Records for processing
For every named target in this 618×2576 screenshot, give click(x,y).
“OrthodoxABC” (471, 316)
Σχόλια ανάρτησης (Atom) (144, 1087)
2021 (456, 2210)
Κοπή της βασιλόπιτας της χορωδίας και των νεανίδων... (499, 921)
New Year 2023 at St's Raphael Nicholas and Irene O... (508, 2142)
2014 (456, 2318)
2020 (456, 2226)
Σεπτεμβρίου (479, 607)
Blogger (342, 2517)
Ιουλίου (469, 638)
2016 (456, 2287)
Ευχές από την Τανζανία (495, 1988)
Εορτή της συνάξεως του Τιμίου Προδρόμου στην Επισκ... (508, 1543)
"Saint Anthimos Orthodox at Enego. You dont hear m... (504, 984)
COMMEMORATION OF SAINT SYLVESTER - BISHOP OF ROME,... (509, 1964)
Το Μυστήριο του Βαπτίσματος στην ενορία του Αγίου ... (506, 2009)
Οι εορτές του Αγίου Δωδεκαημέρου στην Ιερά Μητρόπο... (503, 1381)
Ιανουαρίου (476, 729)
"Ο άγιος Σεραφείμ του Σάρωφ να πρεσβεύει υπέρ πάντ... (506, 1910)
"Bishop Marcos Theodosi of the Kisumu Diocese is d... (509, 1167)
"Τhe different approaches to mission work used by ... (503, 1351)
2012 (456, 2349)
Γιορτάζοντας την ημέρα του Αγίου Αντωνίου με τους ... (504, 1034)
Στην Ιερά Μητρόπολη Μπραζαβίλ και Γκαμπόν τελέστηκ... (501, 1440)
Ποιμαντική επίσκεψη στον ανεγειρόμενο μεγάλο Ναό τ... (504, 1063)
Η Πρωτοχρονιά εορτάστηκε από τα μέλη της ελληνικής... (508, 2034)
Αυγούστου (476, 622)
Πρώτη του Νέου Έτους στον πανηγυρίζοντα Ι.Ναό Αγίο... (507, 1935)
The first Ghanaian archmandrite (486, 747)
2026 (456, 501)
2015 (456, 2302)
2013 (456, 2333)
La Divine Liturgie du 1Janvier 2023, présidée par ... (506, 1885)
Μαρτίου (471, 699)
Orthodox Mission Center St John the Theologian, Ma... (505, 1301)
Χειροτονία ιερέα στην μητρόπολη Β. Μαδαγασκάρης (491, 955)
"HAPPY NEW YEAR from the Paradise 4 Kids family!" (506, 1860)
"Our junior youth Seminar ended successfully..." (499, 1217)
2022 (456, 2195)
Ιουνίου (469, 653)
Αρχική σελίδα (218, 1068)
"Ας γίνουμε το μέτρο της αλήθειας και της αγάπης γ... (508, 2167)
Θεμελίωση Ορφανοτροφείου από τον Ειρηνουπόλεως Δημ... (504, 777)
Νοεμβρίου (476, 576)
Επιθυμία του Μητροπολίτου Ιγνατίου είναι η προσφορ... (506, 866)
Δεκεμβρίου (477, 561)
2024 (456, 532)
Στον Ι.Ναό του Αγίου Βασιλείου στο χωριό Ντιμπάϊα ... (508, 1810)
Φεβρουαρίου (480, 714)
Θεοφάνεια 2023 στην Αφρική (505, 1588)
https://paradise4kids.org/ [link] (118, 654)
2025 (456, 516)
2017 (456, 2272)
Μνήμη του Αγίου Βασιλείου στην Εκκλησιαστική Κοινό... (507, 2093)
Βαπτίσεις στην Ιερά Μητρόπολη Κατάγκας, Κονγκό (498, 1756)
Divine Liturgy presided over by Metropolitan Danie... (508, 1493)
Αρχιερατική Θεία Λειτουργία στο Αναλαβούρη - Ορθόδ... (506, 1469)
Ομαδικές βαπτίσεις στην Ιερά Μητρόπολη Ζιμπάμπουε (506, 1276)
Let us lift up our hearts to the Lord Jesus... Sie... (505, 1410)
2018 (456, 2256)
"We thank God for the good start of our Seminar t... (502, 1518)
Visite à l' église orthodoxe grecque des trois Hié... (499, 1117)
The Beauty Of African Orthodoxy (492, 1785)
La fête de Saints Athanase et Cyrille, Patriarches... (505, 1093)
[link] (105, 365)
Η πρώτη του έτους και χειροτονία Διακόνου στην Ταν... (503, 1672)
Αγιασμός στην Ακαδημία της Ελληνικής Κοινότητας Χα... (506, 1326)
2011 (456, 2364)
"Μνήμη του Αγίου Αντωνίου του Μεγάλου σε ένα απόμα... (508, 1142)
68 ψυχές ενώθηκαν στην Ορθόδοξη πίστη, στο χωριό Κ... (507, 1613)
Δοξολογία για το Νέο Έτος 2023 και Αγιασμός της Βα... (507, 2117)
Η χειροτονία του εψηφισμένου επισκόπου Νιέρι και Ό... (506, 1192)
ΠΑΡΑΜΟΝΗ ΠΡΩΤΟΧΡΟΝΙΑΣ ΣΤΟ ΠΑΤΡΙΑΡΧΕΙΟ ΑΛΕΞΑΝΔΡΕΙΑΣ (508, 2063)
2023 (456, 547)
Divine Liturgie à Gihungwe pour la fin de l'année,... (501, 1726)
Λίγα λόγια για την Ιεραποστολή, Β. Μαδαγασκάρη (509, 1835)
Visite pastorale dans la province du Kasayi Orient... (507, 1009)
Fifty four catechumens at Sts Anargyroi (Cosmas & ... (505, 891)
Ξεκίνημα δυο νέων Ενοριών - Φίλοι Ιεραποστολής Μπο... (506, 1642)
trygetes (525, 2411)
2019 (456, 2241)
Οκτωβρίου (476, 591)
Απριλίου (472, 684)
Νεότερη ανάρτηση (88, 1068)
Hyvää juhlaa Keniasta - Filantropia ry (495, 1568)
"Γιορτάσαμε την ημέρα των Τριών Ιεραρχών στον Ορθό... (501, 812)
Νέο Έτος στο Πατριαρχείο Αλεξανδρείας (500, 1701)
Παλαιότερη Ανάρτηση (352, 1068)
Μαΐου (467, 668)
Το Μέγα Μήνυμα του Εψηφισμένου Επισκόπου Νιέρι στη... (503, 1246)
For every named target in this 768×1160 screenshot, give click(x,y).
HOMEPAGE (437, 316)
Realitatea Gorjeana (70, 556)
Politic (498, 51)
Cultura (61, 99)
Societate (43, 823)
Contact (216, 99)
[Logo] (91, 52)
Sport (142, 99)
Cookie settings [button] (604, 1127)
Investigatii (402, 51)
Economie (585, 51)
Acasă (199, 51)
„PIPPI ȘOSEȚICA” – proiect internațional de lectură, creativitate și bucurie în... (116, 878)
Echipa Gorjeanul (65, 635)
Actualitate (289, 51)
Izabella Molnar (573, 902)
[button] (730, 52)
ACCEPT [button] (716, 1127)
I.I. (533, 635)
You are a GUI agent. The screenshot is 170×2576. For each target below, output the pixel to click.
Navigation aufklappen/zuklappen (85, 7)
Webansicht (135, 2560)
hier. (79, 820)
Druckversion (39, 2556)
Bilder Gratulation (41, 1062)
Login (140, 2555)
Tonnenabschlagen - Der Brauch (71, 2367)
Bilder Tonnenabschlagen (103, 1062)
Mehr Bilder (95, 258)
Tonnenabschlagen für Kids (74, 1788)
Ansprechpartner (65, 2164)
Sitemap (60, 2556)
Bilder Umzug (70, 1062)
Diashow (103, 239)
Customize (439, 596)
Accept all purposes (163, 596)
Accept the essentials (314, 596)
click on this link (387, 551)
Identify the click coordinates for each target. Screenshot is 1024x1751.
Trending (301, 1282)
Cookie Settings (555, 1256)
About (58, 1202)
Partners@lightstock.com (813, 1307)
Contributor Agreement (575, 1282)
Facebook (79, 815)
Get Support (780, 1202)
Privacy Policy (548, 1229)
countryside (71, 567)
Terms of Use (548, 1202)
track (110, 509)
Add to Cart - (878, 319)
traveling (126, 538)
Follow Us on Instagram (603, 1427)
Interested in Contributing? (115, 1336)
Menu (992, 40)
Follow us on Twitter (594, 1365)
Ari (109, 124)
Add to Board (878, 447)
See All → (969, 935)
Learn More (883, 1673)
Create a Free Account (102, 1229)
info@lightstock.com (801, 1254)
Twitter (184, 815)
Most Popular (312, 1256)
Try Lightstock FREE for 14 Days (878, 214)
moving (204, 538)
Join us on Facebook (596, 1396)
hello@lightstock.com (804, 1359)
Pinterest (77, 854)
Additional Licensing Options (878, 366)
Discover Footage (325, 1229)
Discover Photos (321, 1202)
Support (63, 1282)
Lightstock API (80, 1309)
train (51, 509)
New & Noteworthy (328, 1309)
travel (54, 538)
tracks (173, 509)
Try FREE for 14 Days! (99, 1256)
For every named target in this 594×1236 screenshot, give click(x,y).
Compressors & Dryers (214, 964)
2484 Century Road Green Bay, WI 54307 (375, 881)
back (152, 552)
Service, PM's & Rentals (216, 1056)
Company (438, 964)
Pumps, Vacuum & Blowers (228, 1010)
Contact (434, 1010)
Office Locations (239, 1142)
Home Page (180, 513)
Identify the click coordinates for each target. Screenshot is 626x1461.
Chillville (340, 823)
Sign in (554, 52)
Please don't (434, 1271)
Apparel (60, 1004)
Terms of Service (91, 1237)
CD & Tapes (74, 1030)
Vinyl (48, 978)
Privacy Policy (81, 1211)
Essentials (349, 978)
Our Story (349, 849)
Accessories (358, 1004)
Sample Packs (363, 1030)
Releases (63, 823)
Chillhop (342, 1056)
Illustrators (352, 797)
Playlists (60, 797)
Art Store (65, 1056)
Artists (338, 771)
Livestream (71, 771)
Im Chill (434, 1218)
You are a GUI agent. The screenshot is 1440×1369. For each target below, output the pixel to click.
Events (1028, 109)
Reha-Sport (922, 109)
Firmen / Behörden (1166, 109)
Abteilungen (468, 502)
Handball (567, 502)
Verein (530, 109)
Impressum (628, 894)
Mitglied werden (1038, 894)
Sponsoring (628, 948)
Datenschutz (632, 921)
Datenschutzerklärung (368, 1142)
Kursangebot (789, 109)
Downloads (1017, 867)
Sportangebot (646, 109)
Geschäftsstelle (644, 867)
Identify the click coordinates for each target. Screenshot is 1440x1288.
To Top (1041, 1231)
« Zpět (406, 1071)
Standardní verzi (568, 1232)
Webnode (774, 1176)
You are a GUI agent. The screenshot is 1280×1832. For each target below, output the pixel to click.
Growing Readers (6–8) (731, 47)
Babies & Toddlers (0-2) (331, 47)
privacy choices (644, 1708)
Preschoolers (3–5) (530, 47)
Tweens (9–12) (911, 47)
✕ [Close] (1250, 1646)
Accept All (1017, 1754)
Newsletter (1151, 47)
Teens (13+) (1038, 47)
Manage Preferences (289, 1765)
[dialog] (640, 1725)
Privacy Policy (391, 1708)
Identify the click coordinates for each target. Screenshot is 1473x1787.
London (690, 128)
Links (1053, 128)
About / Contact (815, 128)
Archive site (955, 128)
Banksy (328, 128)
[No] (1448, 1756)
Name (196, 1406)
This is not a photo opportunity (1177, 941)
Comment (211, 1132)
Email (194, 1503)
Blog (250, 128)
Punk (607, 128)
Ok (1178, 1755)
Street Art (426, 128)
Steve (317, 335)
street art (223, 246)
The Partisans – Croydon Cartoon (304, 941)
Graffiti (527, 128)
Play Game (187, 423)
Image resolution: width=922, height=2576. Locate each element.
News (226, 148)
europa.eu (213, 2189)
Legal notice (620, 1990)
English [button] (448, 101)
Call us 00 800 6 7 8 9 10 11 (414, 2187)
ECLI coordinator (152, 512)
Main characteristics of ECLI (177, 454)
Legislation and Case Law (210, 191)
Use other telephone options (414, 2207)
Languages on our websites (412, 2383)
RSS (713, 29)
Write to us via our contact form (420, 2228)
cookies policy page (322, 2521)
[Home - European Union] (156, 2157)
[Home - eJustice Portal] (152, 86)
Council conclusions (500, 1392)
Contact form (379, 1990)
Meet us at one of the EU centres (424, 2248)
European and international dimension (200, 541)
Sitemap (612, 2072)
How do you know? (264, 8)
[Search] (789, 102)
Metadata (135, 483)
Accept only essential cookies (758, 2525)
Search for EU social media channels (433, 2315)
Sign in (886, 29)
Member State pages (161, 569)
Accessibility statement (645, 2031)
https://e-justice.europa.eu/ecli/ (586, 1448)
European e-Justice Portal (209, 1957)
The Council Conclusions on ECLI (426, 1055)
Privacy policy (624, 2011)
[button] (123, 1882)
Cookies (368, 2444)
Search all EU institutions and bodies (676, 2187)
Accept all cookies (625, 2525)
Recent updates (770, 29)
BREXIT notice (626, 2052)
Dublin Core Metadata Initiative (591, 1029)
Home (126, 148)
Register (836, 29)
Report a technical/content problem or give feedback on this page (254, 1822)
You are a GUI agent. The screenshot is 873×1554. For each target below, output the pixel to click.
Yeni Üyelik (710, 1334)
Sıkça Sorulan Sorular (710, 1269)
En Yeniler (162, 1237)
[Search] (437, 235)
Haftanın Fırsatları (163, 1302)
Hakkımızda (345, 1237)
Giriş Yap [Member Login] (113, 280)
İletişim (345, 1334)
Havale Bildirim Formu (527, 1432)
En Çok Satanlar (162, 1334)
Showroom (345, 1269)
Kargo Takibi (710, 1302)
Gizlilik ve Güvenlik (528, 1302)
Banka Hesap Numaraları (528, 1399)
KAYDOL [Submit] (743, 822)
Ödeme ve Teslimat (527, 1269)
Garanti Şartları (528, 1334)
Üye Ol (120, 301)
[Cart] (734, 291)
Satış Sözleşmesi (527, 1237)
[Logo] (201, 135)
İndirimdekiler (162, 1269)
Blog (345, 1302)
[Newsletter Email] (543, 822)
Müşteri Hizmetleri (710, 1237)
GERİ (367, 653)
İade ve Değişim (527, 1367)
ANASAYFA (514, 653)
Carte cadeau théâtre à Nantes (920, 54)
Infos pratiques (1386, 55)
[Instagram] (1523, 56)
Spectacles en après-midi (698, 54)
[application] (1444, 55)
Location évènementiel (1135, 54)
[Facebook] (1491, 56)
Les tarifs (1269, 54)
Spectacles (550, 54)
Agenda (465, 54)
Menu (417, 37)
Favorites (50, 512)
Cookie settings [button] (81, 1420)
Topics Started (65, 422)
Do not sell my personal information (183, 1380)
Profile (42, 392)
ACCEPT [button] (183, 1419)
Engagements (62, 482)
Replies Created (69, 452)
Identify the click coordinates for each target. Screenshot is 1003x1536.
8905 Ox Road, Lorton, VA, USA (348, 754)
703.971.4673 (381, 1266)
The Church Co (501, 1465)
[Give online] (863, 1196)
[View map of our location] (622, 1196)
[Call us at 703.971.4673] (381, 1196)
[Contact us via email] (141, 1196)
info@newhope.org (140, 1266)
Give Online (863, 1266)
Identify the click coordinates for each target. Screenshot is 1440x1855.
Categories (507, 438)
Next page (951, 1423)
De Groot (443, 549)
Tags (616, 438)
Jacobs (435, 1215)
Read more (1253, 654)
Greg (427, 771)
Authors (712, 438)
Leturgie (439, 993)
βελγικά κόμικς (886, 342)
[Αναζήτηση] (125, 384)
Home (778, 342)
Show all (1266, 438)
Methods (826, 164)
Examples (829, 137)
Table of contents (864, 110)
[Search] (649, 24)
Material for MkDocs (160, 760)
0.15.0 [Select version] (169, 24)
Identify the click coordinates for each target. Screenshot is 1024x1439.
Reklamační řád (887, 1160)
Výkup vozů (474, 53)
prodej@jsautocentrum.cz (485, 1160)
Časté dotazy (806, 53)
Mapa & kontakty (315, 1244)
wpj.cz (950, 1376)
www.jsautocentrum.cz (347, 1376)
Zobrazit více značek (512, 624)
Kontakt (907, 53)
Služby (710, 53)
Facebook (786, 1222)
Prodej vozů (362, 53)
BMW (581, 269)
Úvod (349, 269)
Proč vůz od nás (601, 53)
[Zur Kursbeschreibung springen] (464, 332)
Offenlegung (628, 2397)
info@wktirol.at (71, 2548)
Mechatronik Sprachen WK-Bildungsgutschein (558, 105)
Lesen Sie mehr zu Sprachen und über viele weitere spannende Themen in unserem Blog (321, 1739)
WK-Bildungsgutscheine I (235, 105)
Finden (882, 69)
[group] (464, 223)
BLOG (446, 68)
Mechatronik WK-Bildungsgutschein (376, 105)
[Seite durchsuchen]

Given request
Copy out the records verbatim, starting at the line that contains "Screenshot is 1024x1439." and ending at the final line of the records.

Final result
Identify the click coordinates for each target. Screenshot is 1024x1439.
Reklamační řád (887, 1160)
Výkup vozů (474, 53)
prodej@jsautocentrum.cz (485, 1160)
Časté dotazy (806, 53)
Mapa & kontakty (315, 1244)
wpj.cz (950, 1376)
www.jsautocentrum.cz (347, 1376)
Zobrazit více značek (512, 624)
Kontakt (907, 53)
Služby (710, 53)
Facebook (786, 1222)
Prodej vozů (362, 53)
BMW (581, 269)
Úvod (349, 269)
Proč vůz od nás (601, 53)
[Zur Kursbeschreibung springen] (464, 332)
Offenlegung (628, 2397)
info@wktirol.at (71, 2548)
Mechatronik Sprachen WK-Bildungsgutschein (558, 105)
Lesen Sie mehr zu Sprachen und über viele weitere spannende Themen in unserem Blog (321, 1739)
WK-Bildungsgutscheine I (235, 105)
Finden (882, 69)
[group] (464, 223)
BLOG (446, 68)
Mechatronik WK-Bildungsgutschein (376, 105)
[Seite durchsuchen]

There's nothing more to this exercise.